Mohsen then built a more permanent V-dipole out of copper rods and optimized his antenna using NEC simulation software, finding that adding a reflector significantly improved reception. He then moved on to building a slightly more complex Turnstile antenna, which yielded even better results and allowed him to explore CubeSats at 435 MHz and contribute to SatNOGS. Finally, Mohsen ordered a Bullseye LNB and using a homemade bias tee, he received the QO-100 amateur radio transponder.

Overall, Mohsen's journey demonstrates that there is a lot of fun and learning available from internationally available satellites even in a country where equipment is hard to come by.

Mohsen's First Permanent V-Dipole for NOAA APT Reception

Receiving Russian Satellite TV from the Express AM8 Satellite and watching the Hacking and Jamming Attempts

Since the Russian invasion of Ukraine, the EU has banned the broadcast of Russian TV channels. This is caused Russia to move their satellite broadcasts from internationally owned satellites, to their own "Express AM8" geostationary satellite.

The Russian satellite can be received from Europe and parts of South America. What's interesting in particular is the hacking and jamming attempts going on on this particular satellite. These breaches are likely to be from individual people or by the Ukrainian Ministry of Strategic Communication. An example of a hack by Ukrainian Ministry of Strategic Communication on 5 January 2023.

Express AM8 transponder 11647V was hacked today at 6:30 PM by Ukrainian Ministry of Strategic Communication. A New Year's address by Ukrainian President V. Selensky was shortly broadcast in Ukrainian on all program positions of the T2-MI transponder.

Express AM8 hacked by Ukraine to broadcast the New Years address by Ukrainian President V. Selensky

Alex 'Happysat' has written to us with the following information. The full guide to receiving TV from the satellite, and information about the satellite and signals and modulations used on the satellite is on GitHub at https://github.com/happysat/Express-AM8.

You may know that here in Europe a number of controversial Russian, Syrian and Iranian (news) channels are not allowed to be broadcast due to sanctions against Russia (everything) and Iran (Press TV).

The Russians moved most of the channels (Rossiya 24, RTR Planeta, NTV Mir, Perivy Kanal, Press-TV) to their own satellite Express AM8 some time ago.

Since it is not a normal DTH satellite such as Astra or Hotbird, everything happens there (jamming / hacks) which is interesting for many (dx) viewers.

Because it is relatively easy to receive in Europe and parts of South America, I have created a GitHub website with some useful tips and tricks.

Not only in terms of content, but also the technical side of it, the different modulations broadcast techniques T2-MI (unfortunately gone for a while after the hacks…) but also just old-fashioned DVB-S signals, Telemetry and some transponders (only symbol rate lower than >2000ks) are even without the need for a satellite receiver.

For example with an SDR radio and the AM-SAT program what the radio amateurs use on Eshail2.

And that a '14 west setup' can easily be made, which does not have to be expensive at all.

◆ ◆ ◆

• **Tasks and exercises**
a: Answer these questions from the satellite passage, one answer per line:
(i) At what frequency did Mohsen explore CubeSats?
(ii) Which Express AM8 transponder was hacked by the Ukrainian Ministry of Strategic Communication?
(iii) Where can the Russian satellite be received?
b: Return the part of the satellite passage between "Since it is" and "expensive at all.", inclusive.
c: Resume the satellite passage after its last sentence.

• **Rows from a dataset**

◆ ◆ ◆

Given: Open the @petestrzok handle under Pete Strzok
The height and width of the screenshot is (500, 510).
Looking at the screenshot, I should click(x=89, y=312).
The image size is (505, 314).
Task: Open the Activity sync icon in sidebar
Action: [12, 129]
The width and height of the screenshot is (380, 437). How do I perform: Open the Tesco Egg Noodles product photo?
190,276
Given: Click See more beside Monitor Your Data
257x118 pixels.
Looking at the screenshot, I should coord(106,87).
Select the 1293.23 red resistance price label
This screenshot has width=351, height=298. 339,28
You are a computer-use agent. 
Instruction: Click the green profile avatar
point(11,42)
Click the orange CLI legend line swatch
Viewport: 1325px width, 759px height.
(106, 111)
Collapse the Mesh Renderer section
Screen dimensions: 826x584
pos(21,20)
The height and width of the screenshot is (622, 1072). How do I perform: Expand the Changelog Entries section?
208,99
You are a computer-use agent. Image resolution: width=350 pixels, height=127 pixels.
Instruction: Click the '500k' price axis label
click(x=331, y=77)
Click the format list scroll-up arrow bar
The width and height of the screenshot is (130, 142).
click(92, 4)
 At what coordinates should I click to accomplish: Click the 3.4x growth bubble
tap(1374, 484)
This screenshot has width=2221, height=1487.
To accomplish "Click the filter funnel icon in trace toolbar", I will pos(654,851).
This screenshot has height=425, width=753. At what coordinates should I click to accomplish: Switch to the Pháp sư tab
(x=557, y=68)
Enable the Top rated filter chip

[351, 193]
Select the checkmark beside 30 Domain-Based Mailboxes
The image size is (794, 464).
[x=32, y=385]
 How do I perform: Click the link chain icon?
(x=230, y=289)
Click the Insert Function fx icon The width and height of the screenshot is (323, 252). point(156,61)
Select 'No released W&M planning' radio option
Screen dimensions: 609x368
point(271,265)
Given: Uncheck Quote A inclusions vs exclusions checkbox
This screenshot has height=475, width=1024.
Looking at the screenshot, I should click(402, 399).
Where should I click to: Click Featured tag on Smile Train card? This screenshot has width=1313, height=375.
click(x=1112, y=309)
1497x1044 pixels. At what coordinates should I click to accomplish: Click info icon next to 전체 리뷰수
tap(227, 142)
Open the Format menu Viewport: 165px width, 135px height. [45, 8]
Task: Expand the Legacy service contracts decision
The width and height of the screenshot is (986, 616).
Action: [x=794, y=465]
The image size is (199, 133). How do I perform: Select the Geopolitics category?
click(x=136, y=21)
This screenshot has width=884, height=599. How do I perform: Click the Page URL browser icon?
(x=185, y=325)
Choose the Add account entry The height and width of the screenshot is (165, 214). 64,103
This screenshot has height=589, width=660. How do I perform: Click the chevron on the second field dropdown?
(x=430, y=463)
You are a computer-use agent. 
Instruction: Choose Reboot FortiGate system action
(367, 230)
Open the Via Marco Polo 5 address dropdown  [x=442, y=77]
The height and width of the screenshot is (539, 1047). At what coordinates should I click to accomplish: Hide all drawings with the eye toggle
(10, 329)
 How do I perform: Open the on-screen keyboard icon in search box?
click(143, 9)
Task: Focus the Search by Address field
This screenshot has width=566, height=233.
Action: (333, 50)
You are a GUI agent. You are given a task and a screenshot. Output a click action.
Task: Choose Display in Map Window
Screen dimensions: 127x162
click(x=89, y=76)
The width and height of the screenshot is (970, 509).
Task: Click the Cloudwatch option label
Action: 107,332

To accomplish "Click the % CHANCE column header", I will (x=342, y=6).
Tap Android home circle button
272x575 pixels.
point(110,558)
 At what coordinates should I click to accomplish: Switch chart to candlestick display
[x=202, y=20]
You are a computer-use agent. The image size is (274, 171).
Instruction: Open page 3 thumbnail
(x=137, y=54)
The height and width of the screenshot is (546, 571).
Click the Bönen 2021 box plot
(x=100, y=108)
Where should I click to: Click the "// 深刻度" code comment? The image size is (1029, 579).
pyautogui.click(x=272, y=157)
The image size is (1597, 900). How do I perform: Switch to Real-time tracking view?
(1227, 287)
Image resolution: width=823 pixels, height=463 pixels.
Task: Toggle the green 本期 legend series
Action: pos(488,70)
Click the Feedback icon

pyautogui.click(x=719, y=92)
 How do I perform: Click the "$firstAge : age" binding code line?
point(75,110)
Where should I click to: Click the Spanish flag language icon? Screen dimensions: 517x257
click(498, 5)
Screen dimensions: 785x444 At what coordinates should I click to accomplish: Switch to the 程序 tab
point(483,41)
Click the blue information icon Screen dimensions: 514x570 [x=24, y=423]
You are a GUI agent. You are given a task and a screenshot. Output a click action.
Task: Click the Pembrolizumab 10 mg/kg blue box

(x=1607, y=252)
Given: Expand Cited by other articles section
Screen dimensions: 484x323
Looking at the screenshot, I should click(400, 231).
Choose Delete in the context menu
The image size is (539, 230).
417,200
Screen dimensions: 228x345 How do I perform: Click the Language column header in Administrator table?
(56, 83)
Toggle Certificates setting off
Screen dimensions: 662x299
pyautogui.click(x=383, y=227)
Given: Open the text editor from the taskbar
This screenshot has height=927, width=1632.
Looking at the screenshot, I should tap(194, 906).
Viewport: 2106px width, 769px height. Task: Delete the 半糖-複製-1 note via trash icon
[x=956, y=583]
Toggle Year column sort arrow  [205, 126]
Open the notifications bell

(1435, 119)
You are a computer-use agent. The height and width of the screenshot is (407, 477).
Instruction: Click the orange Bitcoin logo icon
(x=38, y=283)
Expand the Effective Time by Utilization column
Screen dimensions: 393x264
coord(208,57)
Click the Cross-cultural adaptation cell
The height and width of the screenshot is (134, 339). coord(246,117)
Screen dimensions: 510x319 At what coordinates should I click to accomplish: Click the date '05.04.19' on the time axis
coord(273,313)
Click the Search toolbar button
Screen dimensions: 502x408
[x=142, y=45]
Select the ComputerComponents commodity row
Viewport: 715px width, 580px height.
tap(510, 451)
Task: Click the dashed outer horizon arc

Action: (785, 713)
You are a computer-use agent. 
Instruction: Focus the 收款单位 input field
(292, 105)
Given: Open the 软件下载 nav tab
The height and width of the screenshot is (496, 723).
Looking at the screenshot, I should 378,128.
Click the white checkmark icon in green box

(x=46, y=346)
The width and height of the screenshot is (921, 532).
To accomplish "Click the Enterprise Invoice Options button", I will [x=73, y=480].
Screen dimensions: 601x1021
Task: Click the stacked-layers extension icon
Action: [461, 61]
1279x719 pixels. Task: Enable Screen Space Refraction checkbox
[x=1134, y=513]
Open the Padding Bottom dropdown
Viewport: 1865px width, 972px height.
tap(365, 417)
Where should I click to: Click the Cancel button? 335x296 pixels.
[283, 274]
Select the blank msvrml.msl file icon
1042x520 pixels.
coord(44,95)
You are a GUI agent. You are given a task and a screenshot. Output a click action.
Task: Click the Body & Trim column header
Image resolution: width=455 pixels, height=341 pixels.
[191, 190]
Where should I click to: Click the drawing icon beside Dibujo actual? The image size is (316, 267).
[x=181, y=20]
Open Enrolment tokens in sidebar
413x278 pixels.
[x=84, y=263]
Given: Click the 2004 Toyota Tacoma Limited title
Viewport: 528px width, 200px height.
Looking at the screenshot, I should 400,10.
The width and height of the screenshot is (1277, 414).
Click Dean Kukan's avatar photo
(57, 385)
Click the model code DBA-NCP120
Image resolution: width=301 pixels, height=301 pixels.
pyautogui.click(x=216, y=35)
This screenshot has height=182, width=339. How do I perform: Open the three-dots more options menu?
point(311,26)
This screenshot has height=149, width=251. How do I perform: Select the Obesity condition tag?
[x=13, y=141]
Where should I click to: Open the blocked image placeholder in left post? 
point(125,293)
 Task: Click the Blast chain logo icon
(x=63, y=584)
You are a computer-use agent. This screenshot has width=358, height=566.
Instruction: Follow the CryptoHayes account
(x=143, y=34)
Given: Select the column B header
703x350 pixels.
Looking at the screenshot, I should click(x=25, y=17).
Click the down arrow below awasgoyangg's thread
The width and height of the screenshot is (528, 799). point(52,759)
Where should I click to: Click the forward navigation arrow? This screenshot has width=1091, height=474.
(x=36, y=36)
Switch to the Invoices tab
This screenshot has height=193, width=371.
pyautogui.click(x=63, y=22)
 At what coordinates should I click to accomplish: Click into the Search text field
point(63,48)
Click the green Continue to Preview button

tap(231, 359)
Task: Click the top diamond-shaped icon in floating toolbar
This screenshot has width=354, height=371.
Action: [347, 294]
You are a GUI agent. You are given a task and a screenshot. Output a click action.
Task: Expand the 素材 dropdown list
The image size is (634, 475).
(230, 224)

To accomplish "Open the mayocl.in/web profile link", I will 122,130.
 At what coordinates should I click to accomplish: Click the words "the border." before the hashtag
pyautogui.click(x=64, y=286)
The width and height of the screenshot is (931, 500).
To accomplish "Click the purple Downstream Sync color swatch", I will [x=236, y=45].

◆ ◆ ◆

• **Answers to the exercises**
a:
(i) 435 MHz
(ii) Transponder 11647V
(iii) Europe and parts of South America

b:
Since it is not a normal DTH satellite such as Astra or Hotbird, everything happens there (jamming / hacks) which is interesting for many (dx) viewers.

Because it is relatively easy to receive in Europe and parts of South America, I have created a GitHub website with some useful tips and tricks.

Not only in terms of content, but also the technical side of it, the different modulations broadcast techniques T2-MI (unfortunately gone for a while after the hacks…) but also just old-fashioned DVB-S signals, Telemetry and some transponders (only symbol rate lower than >2000ks) are even without the need for a satellite receiver.

For example with an SDR radio and the AM-SAT program what the radio amateurs use on Eshail2.

And that a '14 west setup' can easily be made, which does not have to be expensive at all.

c:
This is the website https://github.com/happysat/Express-AM8/blob/main/README.md

Examples of jamming on Russian geostationary TV satellite Express AM8

SARCTRAC Mk3b: A $290 Satellite Antenna Rotator

In January we posted about the AntRunner, which is a $325 (incl. shipping) satellite antenna rotator shipped from China. Recently we've come across another low cost satellite rotator from Australia called the "SARCTRAC Mk3b" which was developed as part of a school amateur radio educational program. This rotator fully assembled comes in at AU$400 + AU$50 worldwide shipping (US$290 + US$40 = US$330), making it's price comparable with the AntRunner. SARCTRAC can be purchased from the sarcnet products page. Currently only the fully built unit is available, but in the future they plan to offer a cheaper kit option.

We're yet to test the SARCTRAC Mk3b, but based on an overall review of it's advertising, it appears that the SARCTRAC has some superior specifications and a superior design when compared to the AntRunner.

Unlike the AntRunner, SARCTRAC comes with all its components enclosed in a waterproof IP65 rated enclosure. Its design also makes use of a 3D position sensor with magnetometer, allowing the unit to know its orientation at all times, meaning that it should be able to automatically position itself from startup. The design also makes use of DC motors with a built in worm gear drive, so the the motors back driving is not possible. 

The system is controlled via a built in Raspberry Pi 3B+ and can communicate with the controlling PC via WiFi. Raspberry Pi's have stable WiFi connections, so we shouldn't see the connection problems that we had with the ESP32 based AntRunner.

Just like the AntRunner, SARCTRAC is only a lightweight rotator with torque specs of 50kg.cm static and 25kg.cm dynamic. So it should be able to handle counterbalanced Yagi beams, and lightweight dish antennas.

The SARCTRAC Mk3b. An Australian designed and made light duty antenna rotator.
The SARCTRAC Mk3b. An Australian designed and made light duty antenna rotator.
SARCTRAC Mk3 Satellite Antenna Rotator Controller and TRACker

The Meteor M2 LRPT Weather Satellite has Failed

Meteor M2 is a Russian meteorological satellite whose LRPT transmissions at 137 MHz were relatively easily received by anyone with a simple satellite antenna and an RTL-SDR and computer. Meteor M2 was launched in July 2014, and it should not be confused with Meteor M2-1 which failed on launch in 2017 due to an upper stage deployment issue, or Meteor M2-2 which suffered a micrometeorite strike in 2019.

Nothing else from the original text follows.